What is being asked
Here are some records. Repeat them all exactly.

Stored records
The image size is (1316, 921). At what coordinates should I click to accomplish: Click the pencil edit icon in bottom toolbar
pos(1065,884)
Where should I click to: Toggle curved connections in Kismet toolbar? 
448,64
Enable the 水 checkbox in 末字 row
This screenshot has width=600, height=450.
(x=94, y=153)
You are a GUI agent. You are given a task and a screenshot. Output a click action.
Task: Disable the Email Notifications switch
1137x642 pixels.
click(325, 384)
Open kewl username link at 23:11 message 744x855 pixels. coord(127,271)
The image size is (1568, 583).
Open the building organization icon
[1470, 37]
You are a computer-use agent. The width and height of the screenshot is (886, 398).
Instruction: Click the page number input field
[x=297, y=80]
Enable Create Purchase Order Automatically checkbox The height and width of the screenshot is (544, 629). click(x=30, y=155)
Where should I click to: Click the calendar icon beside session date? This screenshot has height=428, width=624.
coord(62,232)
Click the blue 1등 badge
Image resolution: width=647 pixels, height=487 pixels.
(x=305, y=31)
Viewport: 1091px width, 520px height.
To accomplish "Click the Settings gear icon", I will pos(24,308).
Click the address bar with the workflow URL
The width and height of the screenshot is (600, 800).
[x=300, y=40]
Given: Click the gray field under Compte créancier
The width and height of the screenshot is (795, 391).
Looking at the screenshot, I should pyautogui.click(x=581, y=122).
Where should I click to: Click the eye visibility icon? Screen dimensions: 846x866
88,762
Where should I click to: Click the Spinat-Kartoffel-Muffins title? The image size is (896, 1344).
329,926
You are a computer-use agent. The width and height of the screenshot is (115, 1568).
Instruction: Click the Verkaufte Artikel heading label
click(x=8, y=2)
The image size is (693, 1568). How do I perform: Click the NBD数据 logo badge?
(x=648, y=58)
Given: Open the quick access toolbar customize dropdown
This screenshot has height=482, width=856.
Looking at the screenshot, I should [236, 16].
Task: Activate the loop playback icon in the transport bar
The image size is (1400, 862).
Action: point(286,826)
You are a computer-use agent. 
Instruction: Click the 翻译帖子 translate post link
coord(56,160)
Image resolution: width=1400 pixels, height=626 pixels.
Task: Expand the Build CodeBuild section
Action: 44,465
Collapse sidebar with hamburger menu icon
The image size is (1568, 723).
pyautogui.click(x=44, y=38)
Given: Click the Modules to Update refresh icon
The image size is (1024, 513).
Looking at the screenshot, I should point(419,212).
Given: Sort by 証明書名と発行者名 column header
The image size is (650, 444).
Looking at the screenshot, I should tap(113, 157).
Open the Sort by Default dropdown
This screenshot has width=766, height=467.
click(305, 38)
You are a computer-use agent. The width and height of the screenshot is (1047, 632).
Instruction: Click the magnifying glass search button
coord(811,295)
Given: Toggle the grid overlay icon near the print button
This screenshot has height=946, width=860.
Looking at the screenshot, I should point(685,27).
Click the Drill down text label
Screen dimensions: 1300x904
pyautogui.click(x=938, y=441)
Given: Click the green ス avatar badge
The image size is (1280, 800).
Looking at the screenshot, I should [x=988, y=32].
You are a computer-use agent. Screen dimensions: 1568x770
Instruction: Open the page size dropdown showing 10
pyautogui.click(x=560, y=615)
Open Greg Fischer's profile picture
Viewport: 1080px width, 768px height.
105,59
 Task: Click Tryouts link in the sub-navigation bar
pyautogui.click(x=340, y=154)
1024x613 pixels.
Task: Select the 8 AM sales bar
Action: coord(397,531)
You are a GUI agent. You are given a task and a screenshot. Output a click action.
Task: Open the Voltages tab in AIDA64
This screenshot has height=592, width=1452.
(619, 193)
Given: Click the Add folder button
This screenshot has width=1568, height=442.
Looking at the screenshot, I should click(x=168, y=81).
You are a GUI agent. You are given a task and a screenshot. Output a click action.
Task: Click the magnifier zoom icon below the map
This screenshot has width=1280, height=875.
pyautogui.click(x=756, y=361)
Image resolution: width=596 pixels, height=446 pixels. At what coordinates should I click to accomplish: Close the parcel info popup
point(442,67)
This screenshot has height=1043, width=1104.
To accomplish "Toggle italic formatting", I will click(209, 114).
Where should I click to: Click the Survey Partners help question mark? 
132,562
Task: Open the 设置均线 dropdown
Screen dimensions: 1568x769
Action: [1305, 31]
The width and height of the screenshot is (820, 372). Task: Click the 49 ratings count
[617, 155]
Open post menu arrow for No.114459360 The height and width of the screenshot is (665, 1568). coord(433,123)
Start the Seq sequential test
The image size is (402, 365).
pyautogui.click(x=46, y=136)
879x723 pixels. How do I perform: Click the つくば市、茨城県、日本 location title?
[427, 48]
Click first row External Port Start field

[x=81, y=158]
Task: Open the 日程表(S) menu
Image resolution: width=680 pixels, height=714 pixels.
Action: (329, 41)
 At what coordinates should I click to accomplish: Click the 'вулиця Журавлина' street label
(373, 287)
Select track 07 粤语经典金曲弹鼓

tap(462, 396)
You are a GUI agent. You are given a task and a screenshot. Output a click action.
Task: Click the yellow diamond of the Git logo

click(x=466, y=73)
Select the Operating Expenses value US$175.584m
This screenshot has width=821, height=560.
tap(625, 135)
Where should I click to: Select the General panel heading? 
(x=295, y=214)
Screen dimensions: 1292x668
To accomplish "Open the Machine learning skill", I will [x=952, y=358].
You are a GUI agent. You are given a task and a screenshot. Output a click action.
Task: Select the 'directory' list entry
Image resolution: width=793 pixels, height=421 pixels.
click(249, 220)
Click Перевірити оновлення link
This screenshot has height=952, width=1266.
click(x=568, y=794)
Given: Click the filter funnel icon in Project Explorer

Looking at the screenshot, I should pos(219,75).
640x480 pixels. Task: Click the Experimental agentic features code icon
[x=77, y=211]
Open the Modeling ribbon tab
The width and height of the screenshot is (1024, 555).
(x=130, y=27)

Final answer
The image size is (1316, 921). At what coordinates should I click to accomplish: Click the pencil edit icon in bottom toolbar
pos(1065,884)
Where should I click to: Toggle curved connections in Kismet toolbar? 
448,64
Enable the 水 checkbox in 末字 row
This screenshot has width=600, height=450.
(x=94, y=153)
You are a GUI agent. You are given a task and a screenshot. Output a click action.
Task: Disable the Email Notifications switch
1137x642 pixels.
click(325, 384)
Open kewl username link at 23:11 message 744x855 pixels. coord(127,271)
The image size is (1568, 583).
Open the building organization icon
[1470, 37]
You are a computer-use agent. The width and height of the screenshot is (886, 398).
Instruction: Click the page number input field
[x=297, y=80]
Enable Create Purchase Order Automatically checkbox The height and width of the screenshot is (544, 629). click(x=30, y=155)
Where should I click to: Click the calendar icon beside session date? This screenshot has height=428, width=624.
coord(62,232)
Click the blue 1등 badge
Image resolution: width=647 pixels, height=487 pixels.
(x=305, y=31)
Viewport: 1091px width, 520px height.
To accomplish "Click the Settings gear icon", I will pos(24,308).
Click the address bar with the workflow URL
The width and height of the screenshot is (600, 800).
[x=300, y=40]
Given: Click the gray field under Compte créancier
The width and height of the screenshot is (795, 391).
Looking at the screenshot, I should pyautogui.click(x=581, y=122).
Where should I click to: Click the eye visibility icon? Screen dimensions: 846x866
88,762
Where should I click to: Click the Spinat-Kartoffel-Muffins title? The image size is (896, 1344).
329,926
You are a computer-use agent. The width and height of the screenshot is (115, 1568).
Instruction: Click the Verkaufte Artikel heading label
click(x=8, y=2)
The image size is (693, 1568). How do I perform: Click the NBD数据 logo badge?
(x=648, y=58)
Given: Open the quick access toolbar customize dropdown
This screenshot has height=482, width=856.
Looking at the screenshot, I should [236, 16].
Task: Activate the loop playback icon in the transport bar
The image size is (1400, 862).
Action: point(286,826)
You are a computer-use agent. 
Instruction: Click the 翻译帖子 translate post link
coord(56,160)
Image resolution: width=1400 pixels, height=626 pixels.
Task: Expand the Build CodeBuild section
Action: 44,465
Collapse sidebar with hamburger menu icon
The image size is (1568, 723).
pyautogui.click(x=44, y=38)
Given: Click the Modules to Update refresh icon
The image size is (1024, 513).
Looking at the screenshot, I should point(419,212).
Given: Sort by 証明書名と発行者名 column header
The image size is (650, 444).
Looking at the screenshot, I should tap(113, 157).
Open the Sort by Default dropdown
This screenshot has width=766, height=467.
click(305, 38)
You are a computer-use agent. The width and height of the screenshot is (1047, 632).
Instruction: Click the magnifying glass search button
coord(811,295)
Given: Toggle the grid overlay icon near the print button
This screenshot has height=946, width=860.
Looking at the screenshot, I should point(685,27).
Click the Drill down text label
Screen dimensions: 1300x904
pyautogui.click(x=938, y=441)
Given: Click the green ス avatar badge
The image size is (1280, 800).
Looking at the screenshot, I should [x=988, y=32].
You are a computer-use agent. Screen dimensions: 1568x770
Instruction: Open the page size dropdown showing 10
pyautogui.click(x=560, y=615)
Open Greg Fischer's profile picture
Viewport: 1080px width, 768px height.
105,59
 Task: Click Tryouts link in the sub-navigation bar
pyautogui.click(x=340, y=154)
1024x613 pixels.
Task: Select the 8 AM sales bar
Action: coord(397,531)
You are a GUI agent. You are given a task and a screenshot. Output a click action.
Task: Open the Voltages tab in AIDA64
This screenshot has height=592, width=1452.
(619, 193)
Given: Click the Add folder button
This screenshot has width=1568, height=442.
Looking at the screenshot, I should click(x=168, y=81).
You are a GUI agent. You are given a task and a screenshot. Output a click action.
Task: Click the magnifier zoom icon below the map
This screenshot has width=1280, height=875.
pyautogui.click(x=756, y=361)
Image resolution: width=596 pixels, height=446 pixels. At what coordinates should I click to accomplish: Close the parcel info popup
point(442,67)
This screenshot has height=1043, width=1104.
To accomplish "Toggle italic formatting", I will click(209, 114).
Where should I click to: Click the Survey Partners help question mark? 
132,562
Task: Open the 设置均线 dropdown
Screen dimensions: 1568x769
Action: [1305, 31]
The width and height of the screenshot is (820, 372). Task: Click the 49 ratings count
[617, 155]
Open post menu arrow for No.114459360 The height and width of the screenshot is (665, 1568). coord(433,123)
Start the Seq sequential test
The image size is (402, 365).
pyautogui.click(x=46, y=136)
879x723 pixels. How do I perform: Click the つくば市、茨城県、日本 location title?
[427, 48]
Click first row External Port Start field

[x=81, y=158]
Task: Open the 日程表(S) menu
Image resolution: width=680 pixels, height=714 pixels.
Action: (329, 41)
 At what coordinates should I click to accomplish: Click the 'вулиця Журавлина' street label
(373, 287)
Select track 07 粤语经典金曲弹鼓

tap(462, 396)
You are a GUI agent. You are given a task and a screenshot. Output a click action.
Task: Click the yellow diamond of the Git logo

click(x=466, y=73)
Select the Operating Expenses value US$175.584m
This screenshot has width=821, height=560.
tap(625, 135)
Where should I click to: Select the General panel heading? 
(x=295, y=214)
Screen dimensions: 1292x668
To accomplish "Open the Machine learning skill", I will [x=952, y=358].
You are a GUI agent. You are given a task and a screenshot. Output a click action.
Task: Select the 'directory' list entry
Image resolution: width=793 pixels, height=421 pixels.
click(249, 220)
Click Перевірити оновлення link
This screenshot has height=952, width=1266.
click(x=568, y=794)
Given: Click the filter funnel icon in Project Explorer

Looking at the screenshot, I should pos(219,75).
640x480 pixels. Task: Click the Experimental agentic features code icon
[x=77, y=211]
Open the Modeling ribbon tab
The width and height of the screenshot is (1024, 555).
(x=130, y=27)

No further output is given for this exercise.